荒れる日経平均、NYダウより値動きが荒い
日経平均は、一時3万円を超えましたが、20日は2万7,388円まで下がり、値動きの荒さが目立ちます。
日経平均インデックスファンドに積立投資をしている人には、落ち着かない日々が続いていることと思います。私は、日本株は割安で、積み立てで投資を続けることが中長期の資産形成に寄与すると考えています。
ただ、非常に値動きが荒く、投資タイミングをはかるのが難しいアセット(投資対象)です。アベノミクスがスタートした2013年以降の日経平均とNYダウ平均株価の値動きを比較したグラフをご覧ください。
日経平均とNYダウの値動き比較:2012年末~2021年7月20日
日経平均がNYダウより値動きが荒いことがわかります。日経平均は、アベノミクスが始まった2013年を起点としてNYダウと比較すると、NYダウを上回る上昇率となっています。ところが、下げ局面(上のグラフで青矢印をつけた所)だけ見ると、日経平均はNYダウより大きく下落していることがわかります。
日経平均は、上げる時も下げる時も、NYダウより値動きが大きく、それだけに、いつ買ったら良いのか、判断がむずかしいと思います。
値動きが荒いアセットへの投資では、積立投資が効力を発揮する
これから資産形成を考えている個人投資家は、月々1万円とか2万円とか、金額を決めて、積み立てていくのが良いと思います。
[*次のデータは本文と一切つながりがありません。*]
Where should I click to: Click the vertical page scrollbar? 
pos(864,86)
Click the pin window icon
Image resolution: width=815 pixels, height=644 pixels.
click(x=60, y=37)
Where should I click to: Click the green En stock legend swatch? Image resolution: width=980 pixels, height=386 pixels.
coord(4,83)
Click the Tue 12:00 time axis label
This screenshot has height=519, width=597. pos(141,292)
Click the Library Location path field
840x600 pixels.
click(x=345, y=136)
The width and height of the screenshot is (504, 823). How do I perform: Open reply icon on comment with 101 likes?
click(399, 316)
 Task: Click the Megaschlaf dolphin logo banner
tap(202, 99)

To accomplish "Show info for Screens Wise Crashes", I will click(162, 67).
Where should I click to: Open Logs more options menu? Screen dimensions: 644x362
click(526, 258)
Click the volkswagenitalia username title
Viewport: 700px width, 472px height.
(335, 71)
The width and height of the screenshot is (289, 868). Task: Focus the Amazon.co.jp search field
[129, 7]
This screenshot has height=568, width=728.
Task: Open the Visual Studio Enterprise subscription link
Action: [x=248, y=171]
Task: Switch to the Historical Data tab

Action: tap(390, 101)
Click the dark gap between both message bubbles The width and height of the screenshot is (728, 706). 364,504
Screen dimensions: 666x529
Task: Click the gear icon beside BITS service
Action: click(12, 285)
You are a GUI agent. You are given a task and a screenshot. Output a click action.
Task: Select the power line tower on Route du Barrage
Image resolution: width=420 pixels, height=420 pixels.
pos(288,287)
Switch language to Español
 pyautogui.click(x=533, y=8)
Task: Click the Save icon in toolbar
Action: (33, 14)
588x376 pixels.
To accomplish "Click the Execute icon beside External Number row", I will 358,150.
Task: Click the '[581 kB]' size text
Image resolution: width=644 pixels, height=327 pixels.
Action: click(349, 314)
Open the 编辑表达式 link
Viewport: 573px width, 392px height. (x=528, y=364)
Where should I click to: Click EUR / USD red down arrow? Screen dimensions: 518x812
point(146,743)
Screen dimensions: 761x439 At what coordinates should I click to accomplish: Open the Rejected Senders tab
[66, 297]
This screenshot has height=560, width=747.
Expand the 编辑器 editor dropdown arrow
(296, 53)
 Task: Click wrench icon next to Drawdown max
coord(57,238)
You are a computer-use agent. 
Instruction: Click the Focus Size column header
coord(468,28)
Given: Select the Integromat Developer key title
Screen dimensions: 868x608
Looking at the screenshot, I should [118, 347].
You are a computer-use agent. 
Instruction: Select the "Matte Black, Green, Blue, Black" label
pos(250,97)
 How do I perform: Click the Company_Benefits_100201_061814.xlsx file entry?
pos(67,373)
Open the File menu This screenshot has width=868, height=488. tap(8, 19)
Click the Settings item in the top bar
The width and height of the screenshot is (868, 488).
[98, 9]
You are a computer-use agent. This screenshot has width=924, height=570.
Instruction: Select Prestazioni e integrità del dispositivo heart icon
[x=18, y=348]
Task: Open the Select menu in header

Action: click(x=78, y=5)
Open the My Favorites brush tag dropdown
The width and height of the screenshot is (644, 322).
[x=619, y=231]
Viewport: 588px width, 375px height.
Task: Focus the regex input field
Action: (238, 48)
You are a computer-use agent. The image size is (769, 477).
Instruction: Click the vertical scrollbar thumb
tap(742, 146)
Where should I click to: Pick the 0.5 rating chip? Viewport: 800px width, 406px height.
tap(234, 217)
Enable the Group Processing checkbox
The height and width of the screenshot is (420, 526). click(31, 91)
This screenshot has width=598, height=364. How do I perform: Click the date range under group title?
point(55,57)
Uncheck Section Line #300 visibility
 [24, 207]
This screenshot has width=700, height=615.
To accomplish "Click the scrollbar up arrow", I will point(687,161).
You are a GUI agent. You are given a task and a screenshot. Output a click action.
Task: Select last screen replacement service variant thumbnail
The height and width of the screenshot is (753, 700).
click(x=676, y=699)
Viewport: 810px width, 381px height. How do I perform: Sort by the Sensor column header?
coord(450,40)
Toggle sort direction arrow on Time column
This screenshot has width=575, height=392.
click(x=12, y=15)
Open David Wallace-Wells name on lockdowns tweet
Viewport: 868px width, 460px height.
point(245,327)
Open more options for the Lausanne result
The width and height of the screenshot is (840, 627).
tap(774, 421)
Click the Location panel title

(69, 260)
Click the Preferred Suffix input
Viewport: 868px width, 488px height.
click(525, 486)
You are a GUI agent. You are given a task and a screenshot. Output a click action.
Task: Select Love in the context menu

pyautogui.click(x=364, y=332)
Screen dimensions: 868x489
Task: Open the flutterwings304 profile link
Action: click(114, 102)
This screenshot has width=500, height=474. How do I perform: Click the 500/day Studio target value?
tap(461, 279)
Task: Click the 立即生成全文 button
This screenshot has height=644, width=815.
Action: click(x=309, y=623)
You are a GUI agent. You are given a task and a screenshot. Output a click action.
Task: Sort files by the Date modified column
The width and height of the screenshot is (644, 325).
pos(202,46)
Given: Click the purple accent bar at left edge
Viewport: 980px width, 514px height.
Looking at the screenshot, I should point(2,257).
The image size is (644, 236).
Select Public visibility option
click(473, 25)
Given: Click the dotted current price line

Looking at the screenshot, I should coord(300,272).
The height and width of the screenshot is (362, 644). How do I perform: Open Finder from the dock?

積立投資は、日経平均インデックスファンドなど、値動きの荒いアセットへの投資で効力を発揮します。
積立投資の威力を理解いただくために、簡単な例を作りました。まず、以下のクイズを解いてみてください。
【クイズ】
以下の投信A・投信Bに、1カ月後と2カ月後に1万円ずつ投資したとして、3カ月後の資産価値は、どちらが大きいでしょう?
◆【投信A】値動きが乏しいアセット
1万円でスタート、1カ月後・2カ月後・3カ月後も1万円のまま。
◆【投信B】値動きが激しいアセット
1万円でスタート、1カ月後に1万2,000円(スタート時より+20%)に上昇、2カ月後に8,000円(スタート時より▲20%)に下落、3カ月後にスタート時の1万円に戻る。
どちらも、1万円でスタートして、3カ月後に1万円です。ところが、アセットAとBに積立投資した場合で、3カ月後の資産価値に差が生じます。
【答え】
アセットBに投資した方が得です。アセットAでは、投資した2万円が、3カ月後に2万円のままですが、アセットBでは、投資した2万円が、3カ月後に2万800円に増加します。
【解説】
アセットBに、1万円ずつ投資し続けると、価格が上がったときには少ない量しか買えませんが、価格が下がった時にたくさん買えます。高いときに少し買い、安いときにたくさん買う運用が、自然にできていることになります。
【さらに詳しい解説】
アセットAは、1カ月後に1万円で1単位、2カ月後にも1万円で1単位、買えます。合わせて2単位、取得できます。その評価額は、3カ月後に2万円です。値動きがないので、損も得もしません。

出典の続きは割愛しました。